Work task — Only the lines containing "Medemblik" belong in the answer; find them in the material below.

Task data —
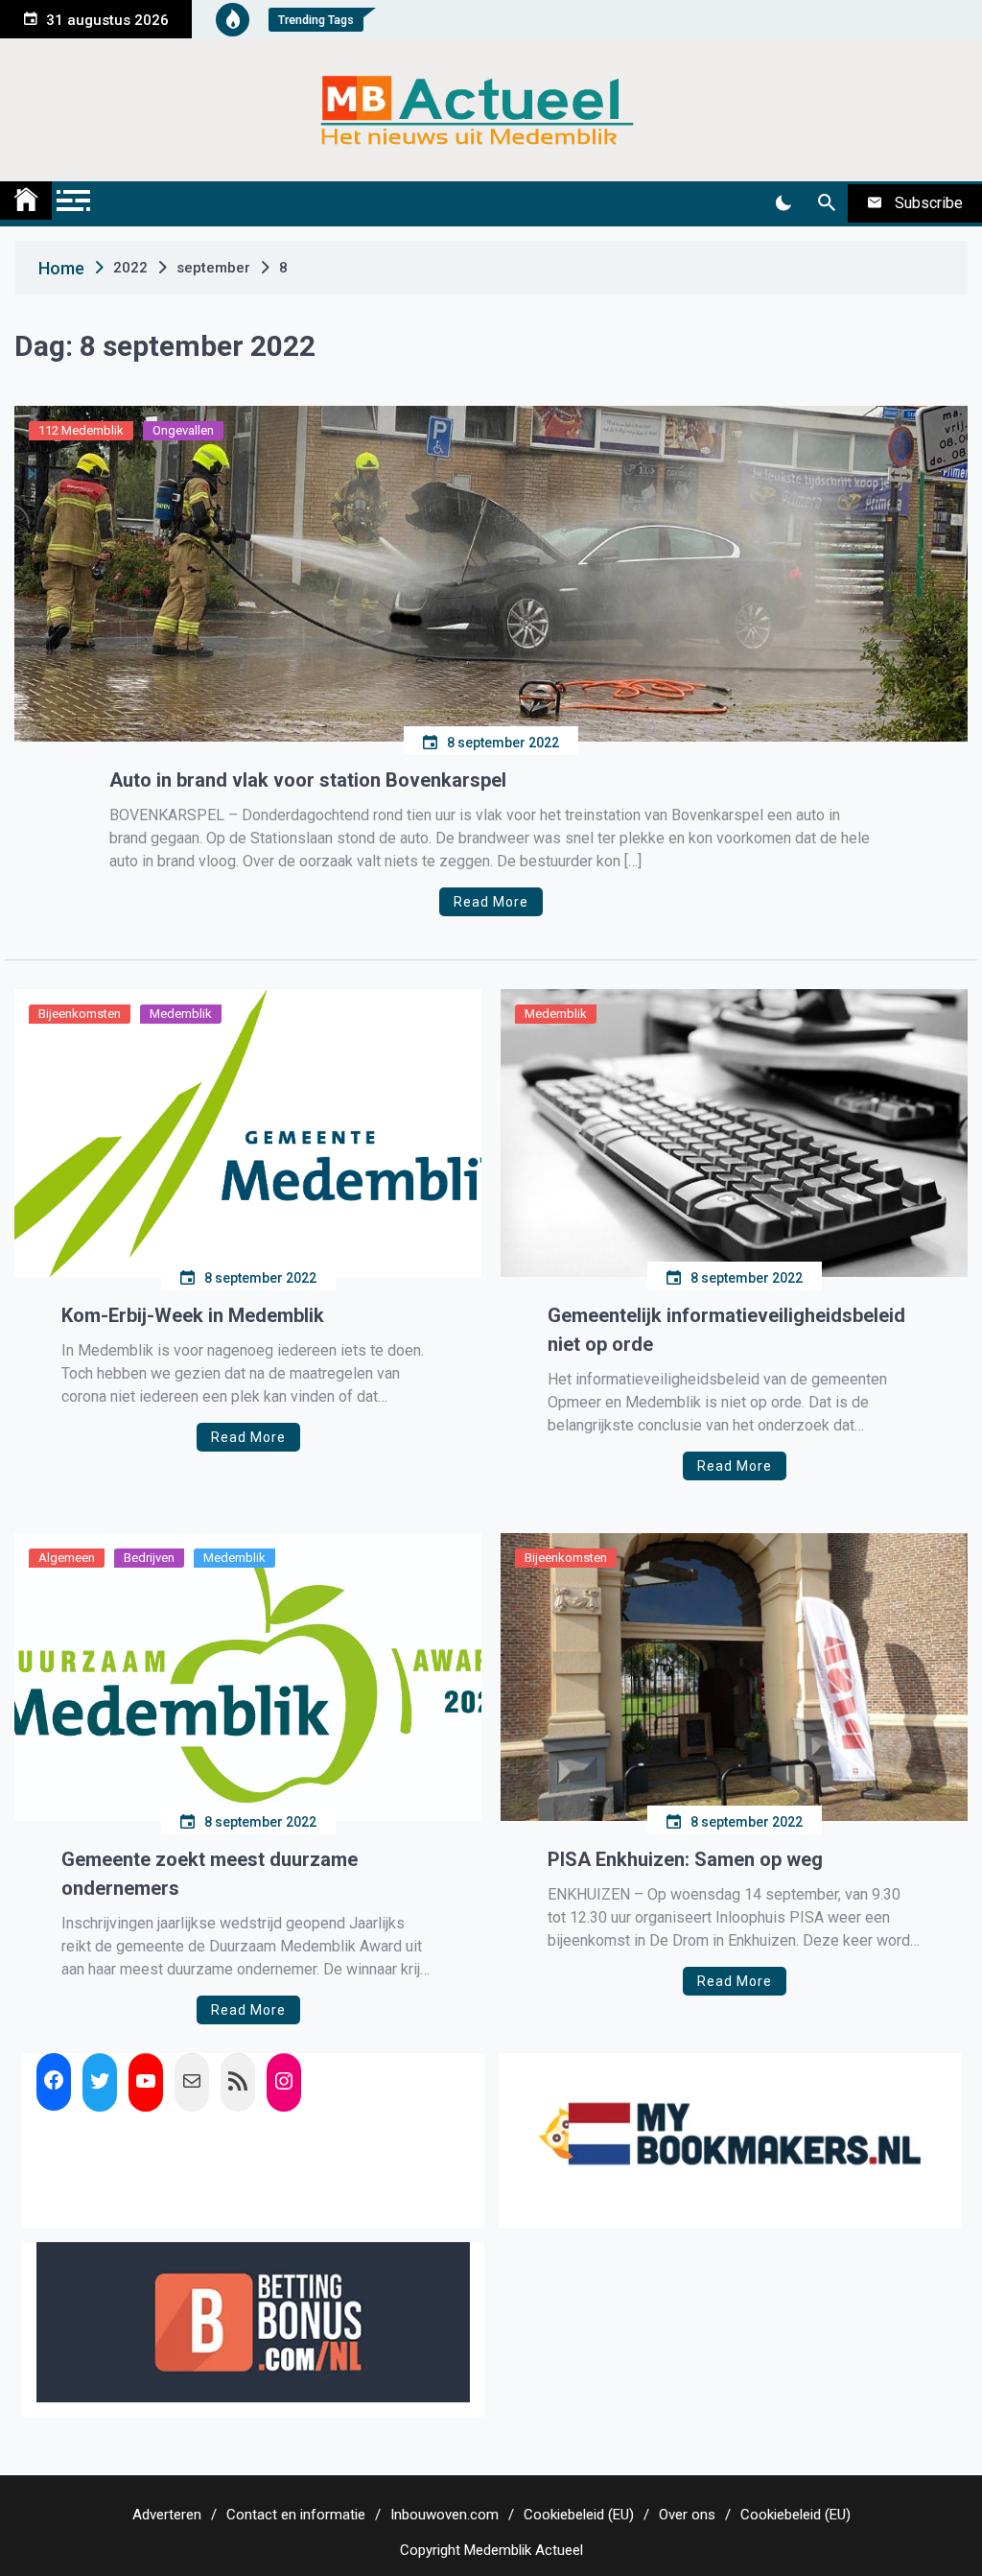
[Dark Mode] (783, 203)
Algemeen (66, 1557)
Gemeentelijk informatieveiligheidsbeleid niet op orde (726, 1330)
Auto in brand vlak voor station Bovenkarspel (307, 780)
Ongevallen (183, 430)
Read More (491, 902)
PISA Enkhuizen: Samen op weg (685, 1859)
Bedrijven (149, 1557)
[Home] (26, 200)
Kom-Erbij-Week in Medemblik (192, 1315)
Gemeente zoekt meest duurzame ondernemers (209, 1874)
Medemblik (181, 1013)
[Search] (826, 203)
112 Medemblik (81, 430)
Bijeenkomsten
...
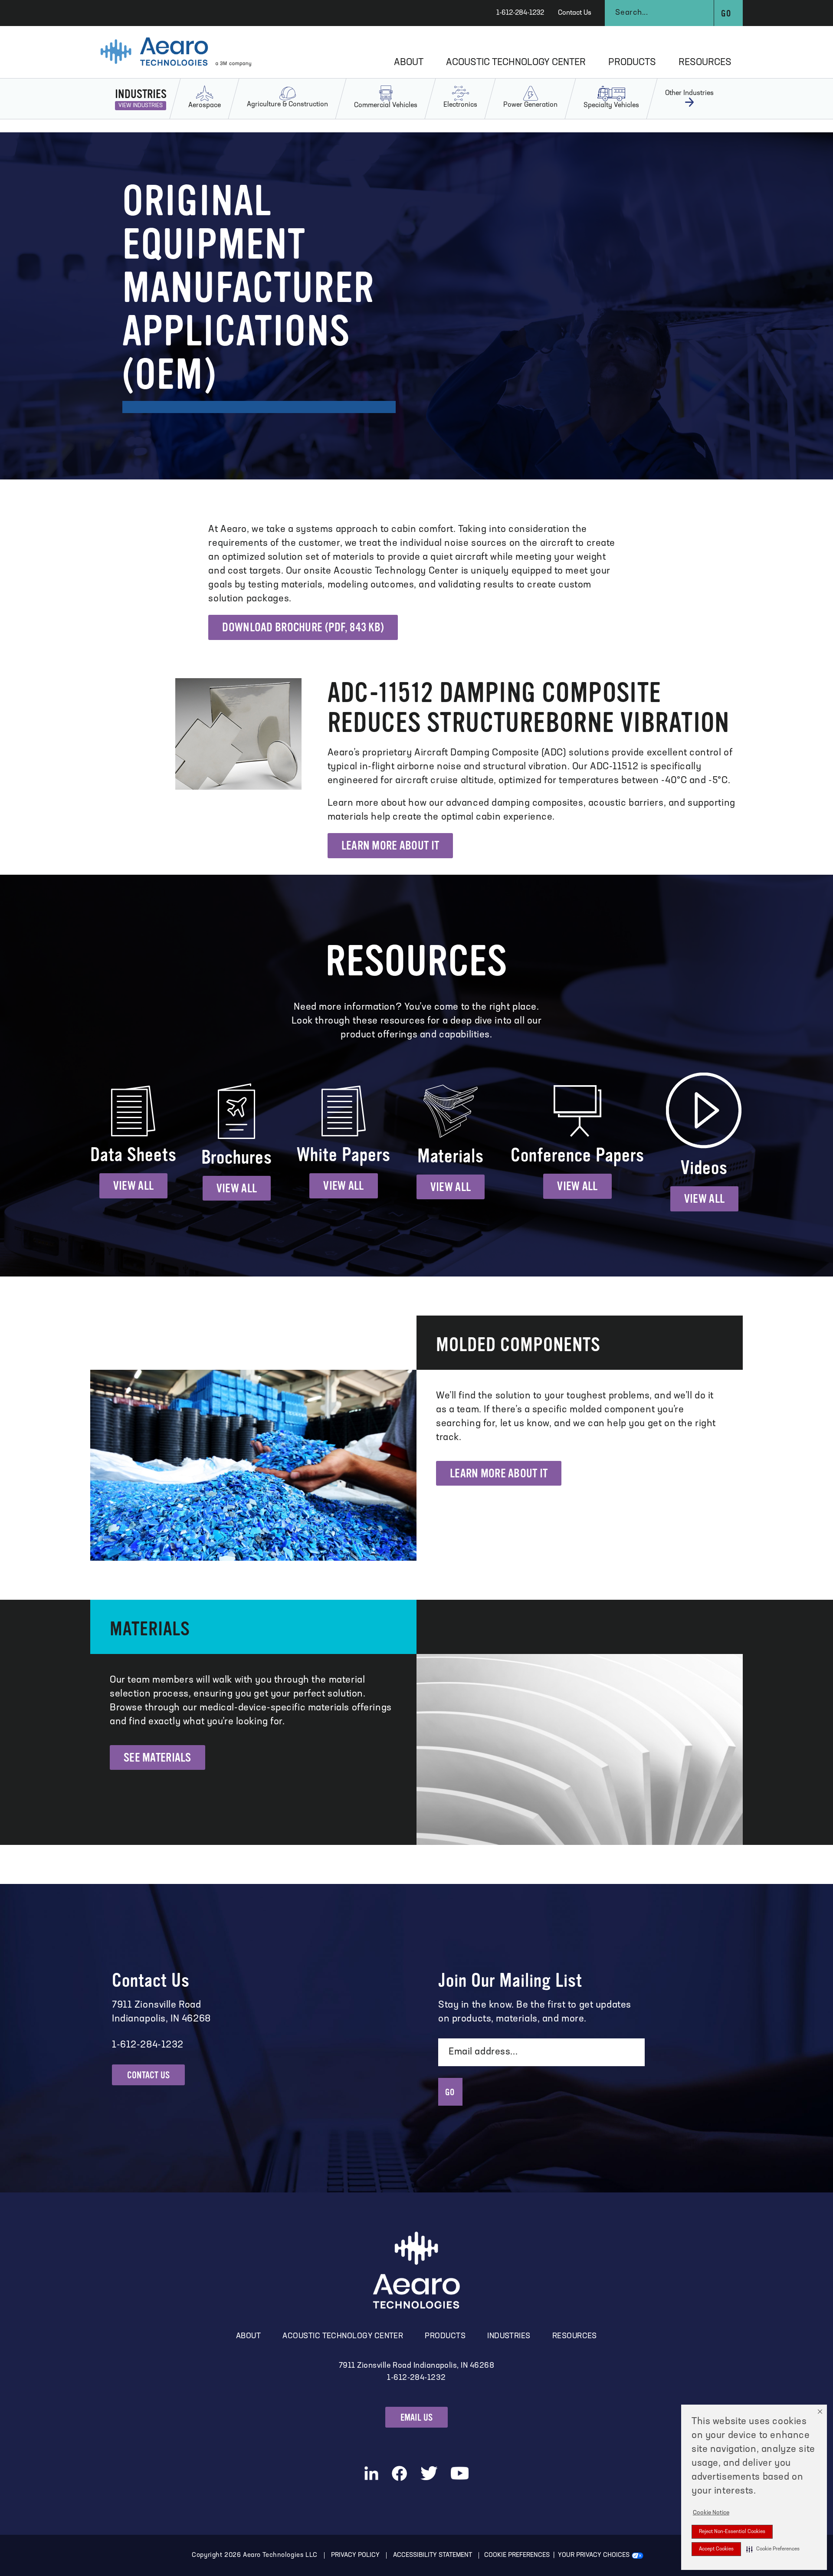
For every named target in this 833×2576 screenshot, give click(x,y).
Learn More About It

Answer to this exercise —
Kom-Erbij-Week in Medemblik (192, 1315)
Medemblik (181, 1013)
112 Medemblik (81, 430)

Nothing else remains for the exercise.